A quelques encablures des échéances municipales prévues en juin 2009 et qui devraient sanctionner la gestion des édiles municipaux élus en septembre 2003, les regards se tournent vers les maires PJD. Il y a cinq années environ, le paysage municipal national s’apprêtait à connaître une nouveauté… de taille. Pour la première fois depuis leur légalisation, les islamistes marocains se préparaient à régenter es qualité de grandes villes. Ainsi, Meknès, Temara, Khénifra et Ksar El kébir voient leurs destinées confiées à des responsables issus du PJD, un parti au référentiel, sans ambigüité, religieux. «S’ils ne se sont pas fait élire sur des programmes clairs, détaillés et surtout techniques, les conseillers islamistes ont battu la campagne avec des thématiques essentiellement protestataires axées sur l’identitaire et les bonnes moeurs», se rappelle encore l’un de leurs adversaires politiques de l’époque. Leur discours politique en 2003 était mâtiné d’un franc appel à plus de probité et d’intégrité. Si cela ne leur a pas permis d’effectuer une réelle percée municipale, il ne les a pas empêché de rafler quelques villes et non des moindres… Cependant cela s’est fait avec l’appui d’autres partis qui ne partagent pas avec eux le même programme ni les mêmes objectifs. «Les majorités à la tête desquelles se retrouvent les maires PJD sont hétéroclites», insiste un observateur de la chose municipale.

Aujourd’hui, à la veille du renouvellement des mairies, «le PJD se présentera aux prochaines élections avec un bilan», souligne malicieusement un élu istiqlalien rompu à la gestion municipale. En effet, le PJD ne peut plus se targuer d’une virginité immaculée. «Quand on met la main au cambouis, on se salit forcément », insiste non sans ironie notre élu. D’autant plus que les attentes soulevées par les propos de la campagne électorale ont été démesurées, par rapport aux moyens réels dont disposent dans les faits les municipalités.

Les maires PJD ont bénéficié dans un premier temps d’un a priori favorable. Les partis les craignaient, la population espérait et les cadres du ministère de tutelle… riaient sous cape. «Nous connaissions l’ampleur des difficultés d’une gestion municipale. Il ne suffit pas de psalmodier quelques versets du coran pour que le transport se remette en marche et que les ordures disparaissent des rues comme par enchantement», martèle un cadre du ministère de l’Intérieur. La gestion des villes est un exercice très compliqué et très complexe. La responsabilité municipale, et ce n’est un secret pour personne, requiert de la compétence et un savoir faire indéniable. En clair, des profils de technocrates politiciens compétents.
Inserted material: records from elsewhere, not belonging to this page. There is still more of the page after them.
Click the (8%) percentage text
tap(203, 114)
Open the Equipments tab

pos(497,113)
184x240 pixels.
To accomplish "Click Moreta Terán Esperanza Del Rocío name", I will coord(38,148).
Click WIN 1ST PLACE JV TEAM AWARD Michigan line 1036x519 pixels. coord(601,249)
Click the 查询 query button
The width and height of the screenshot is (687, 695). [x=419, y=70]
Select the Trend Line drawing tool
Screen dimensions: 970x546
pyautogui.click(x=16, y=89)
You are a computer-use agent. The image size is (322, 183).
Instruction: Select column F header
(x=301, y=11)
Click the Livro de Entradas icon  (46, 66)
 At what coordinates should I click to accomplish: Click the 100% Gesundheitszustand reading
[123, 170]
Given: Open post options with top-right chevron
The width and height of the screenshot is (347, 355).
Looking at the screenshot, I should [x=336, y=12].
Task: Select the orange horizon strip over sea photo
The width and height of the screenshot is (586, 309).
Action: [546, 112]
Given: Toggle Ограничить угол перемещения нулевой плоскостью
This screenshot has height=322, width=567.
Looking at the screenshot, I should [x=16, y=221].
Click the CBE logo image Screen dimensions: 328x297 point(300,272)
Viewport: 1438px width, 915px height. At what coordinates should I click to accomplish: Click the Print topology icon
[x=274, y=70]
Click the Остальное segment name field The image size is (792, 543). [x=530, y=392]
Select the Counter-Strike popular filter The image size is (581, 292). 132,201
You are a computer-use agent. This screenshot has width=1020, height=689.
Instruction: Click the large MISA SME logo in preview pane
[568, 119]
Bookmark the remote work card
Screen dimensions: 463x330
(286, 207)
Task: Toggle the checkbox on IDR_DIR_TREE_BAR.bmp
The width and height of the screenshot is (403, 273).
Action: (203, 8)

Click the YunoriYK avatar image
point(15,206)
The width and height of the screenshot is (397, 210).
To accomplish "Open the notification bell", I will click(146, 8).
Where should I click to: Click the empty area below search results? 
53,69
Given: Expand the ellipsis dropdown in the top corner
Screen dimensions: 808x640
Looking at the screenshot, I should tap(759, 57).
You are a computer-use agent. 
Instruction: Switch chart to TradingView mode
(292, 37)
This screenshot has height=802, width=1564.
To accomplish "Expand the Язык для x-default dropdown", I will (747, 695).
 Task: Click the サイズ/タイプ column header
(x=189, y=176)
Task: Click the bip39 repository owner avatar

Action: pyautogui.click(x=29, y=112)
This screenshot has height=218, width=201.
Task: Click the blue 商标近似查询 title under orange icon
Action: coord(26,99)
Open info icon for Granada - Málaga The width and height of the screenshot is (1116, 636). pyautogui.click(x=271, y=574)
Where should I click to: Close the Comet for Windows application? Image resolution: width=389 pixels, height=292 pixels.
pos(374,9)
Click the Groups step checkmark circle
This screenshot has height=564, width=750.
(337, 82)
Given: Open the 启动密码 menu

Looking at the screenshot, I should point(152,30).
Des profils rares à trouver et qu’on déniche difficilement, que ce soit au PJD ou encore dans les autres partis politiques.

Cela dit, malgré ces difficultés inhérentes à la gestion communale en général, les maires PJD semblent mieux s’en sortir que prévu, excepté celui de Meknès. A Temara, ville adossée à la capitale du royaume, le maire Moh Rejdali n’a pas à rougir de son mandat et ce malgré les écueils du départ. La ville a connu durant les dernières années une gestion transparente et efficace. Il faut dire aussi que l’administration territoriale représentée par le gouverneur y est pour beaucoup. A ksar El kébir, Saïd Khaïroun qui bénéficie de l’aide de 14 élus estampillés PJD, mène son petit bout de chemin… Sans défrayer la chronique.

Si les villes gérées par les islamistes ne connaissent pas des réalisations extraordinaires, elles ne sombrent pas non plus dans l’anarchie totale. C’est juste qu’elles survivent en attendant les futures échéances électorales.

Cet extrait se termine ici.